Probable Water Stains on Mars

Dust or Liquid Stains?

Some of my arguments against these just being dust stains is as follows:

A) Mars has severe wind storms, even at it's low atmospheric pressure; as evidenced by dust storms, dunes, wind streaks and wind formed land features (i.e.yardangs). If these stains are the result of a very fine dark dust emission, then why are do the stains still retain their streaked shape and are not dispersed by the wind?

B) As in image 1, there are many MOC images of stains in varying degrees of fading or lighter shades of gray. This would indicate either aging, dust cover, or evaporation.

C) If this is some type of liquid then how could it be in liquid form in the extreme cold and low atmospheric pressure? What comes to mind is some form of antifreeze or that this liquid is not made of water.

D) Here is an image which shows stain trails creating run-off erosion (image 2).

E) Image 3 shows stains unaffected by Martian winds in a heavy dune area.

F) Images 4, 4a shows wind streaking action. Why is this wind erosion not visible on the black stains? (More wind streak images here •)

Pros and Cons:

Someone sent me some email stating that these are just dust stains. To be fair and open minded I am including his argument.

-- TASK --
Answer these from the page on probable water stains on Mars:
(a) In point B, what three things might the fading of the stains indicate?
(b) What does image 3 show?
(c) In point C, what two possibilities come to mind for the liquid?
The records that come next have no connection to the text on Mars stains.

-- MATERIAL SHOWN --
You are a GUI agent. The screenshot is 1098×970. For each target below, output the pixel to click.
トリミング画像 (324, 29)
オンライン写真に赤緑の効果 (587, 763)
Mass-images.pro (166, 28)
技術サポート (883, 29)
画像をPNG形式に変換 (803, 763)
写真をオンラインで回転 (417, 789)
==
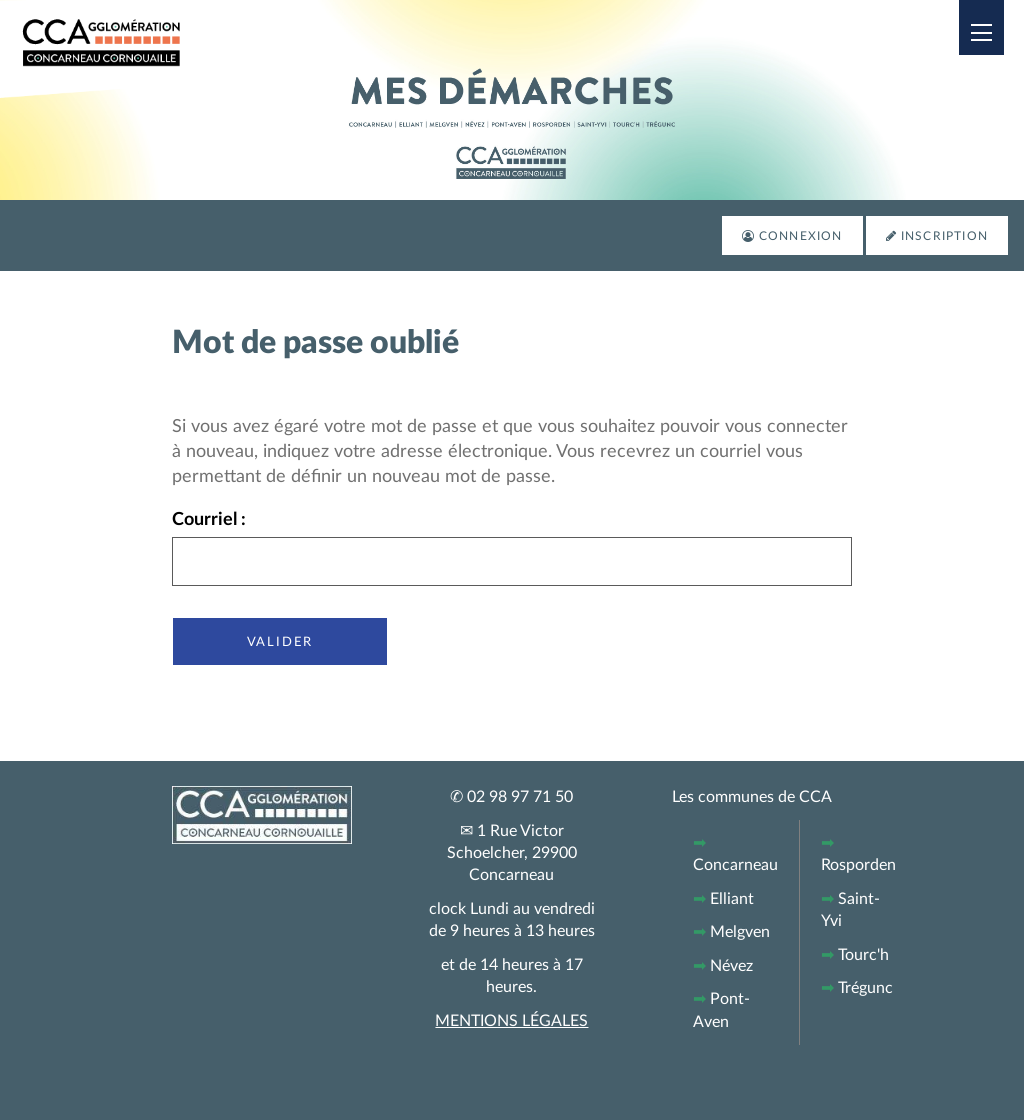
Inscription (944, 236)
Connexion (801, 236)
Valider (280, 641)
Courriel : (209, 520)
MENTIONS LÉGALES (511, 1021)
...
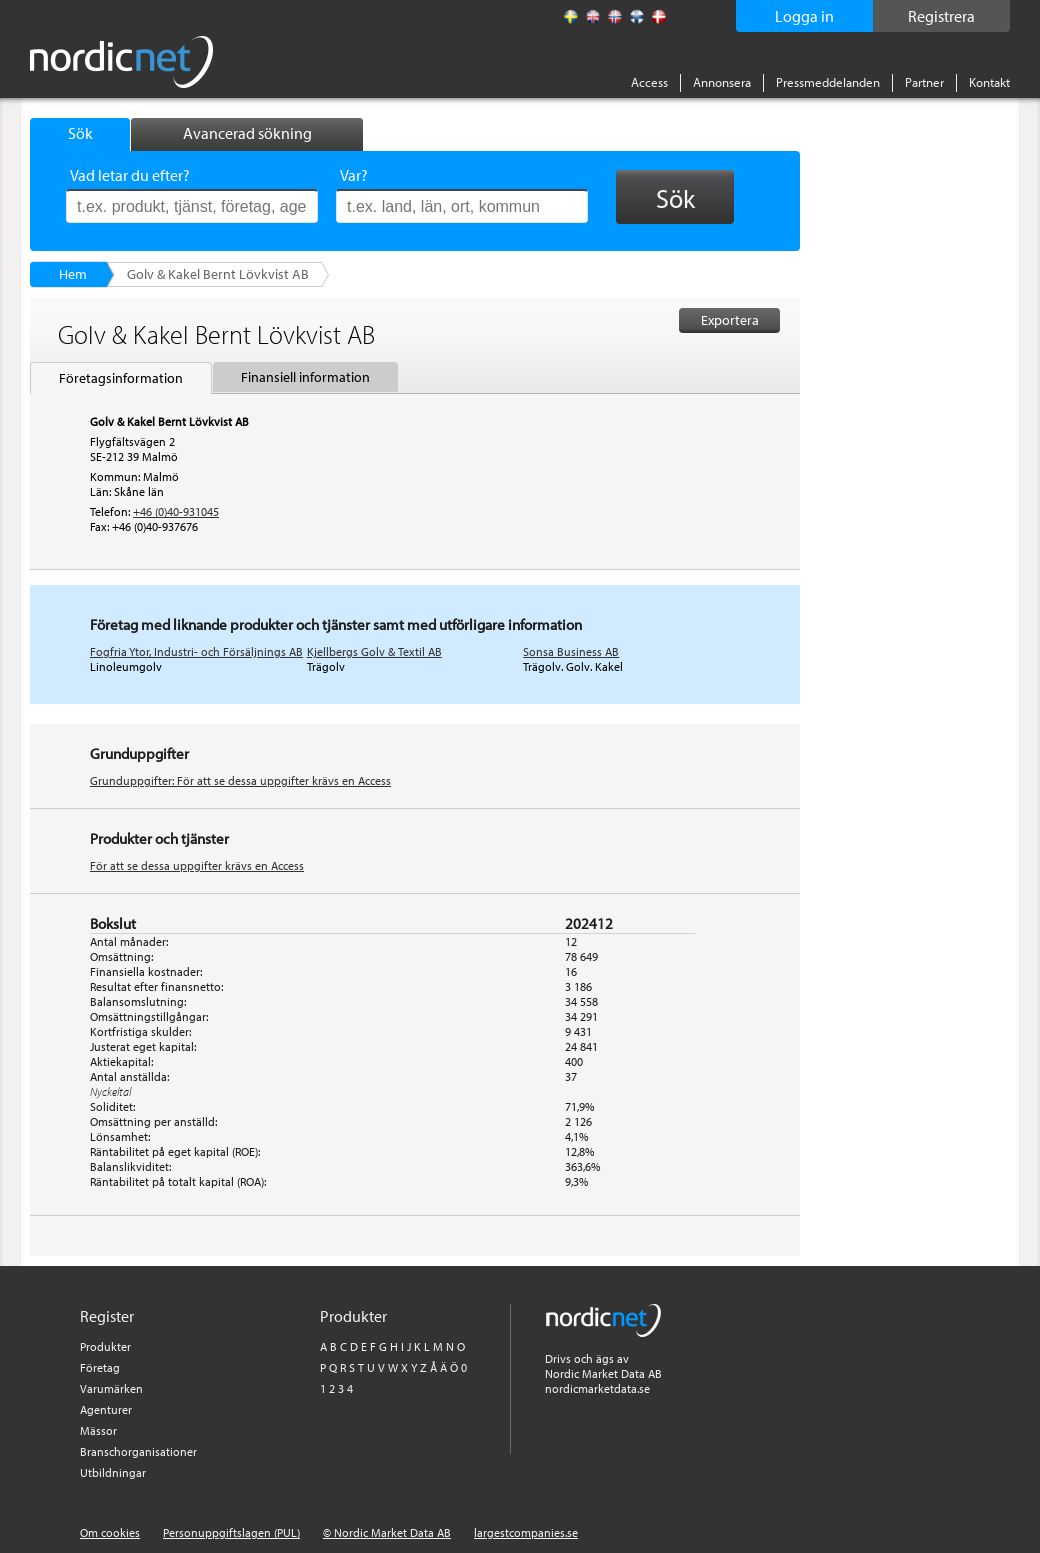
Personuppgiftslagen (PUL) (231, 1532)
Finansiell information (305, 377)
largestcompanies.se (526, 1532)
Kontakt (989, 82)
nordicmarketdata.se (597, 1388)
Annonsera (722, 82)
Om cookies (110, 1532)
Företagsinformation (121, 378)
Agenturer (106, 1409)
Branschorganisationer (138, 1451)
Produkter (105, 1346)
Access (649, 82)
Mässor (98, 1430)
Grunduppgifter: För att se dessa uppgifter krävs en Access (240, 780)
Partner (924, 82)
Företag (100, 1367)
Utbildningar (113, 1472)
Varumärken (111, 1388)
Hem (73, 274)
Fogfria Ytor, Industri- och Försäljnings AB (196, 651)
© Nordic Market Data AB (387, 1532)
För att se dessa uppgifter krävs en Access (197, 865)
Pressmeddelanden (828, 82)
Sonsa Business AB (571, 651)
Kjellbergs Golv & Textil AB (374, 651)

-- SOLVED EXERCISE --
(a) Aging, dust cover, or evaporation.
(b) Stains unaffected by Martian winds in a heavy dune area.
(c) Some form of antifreeze, or that the liquid is not made of water.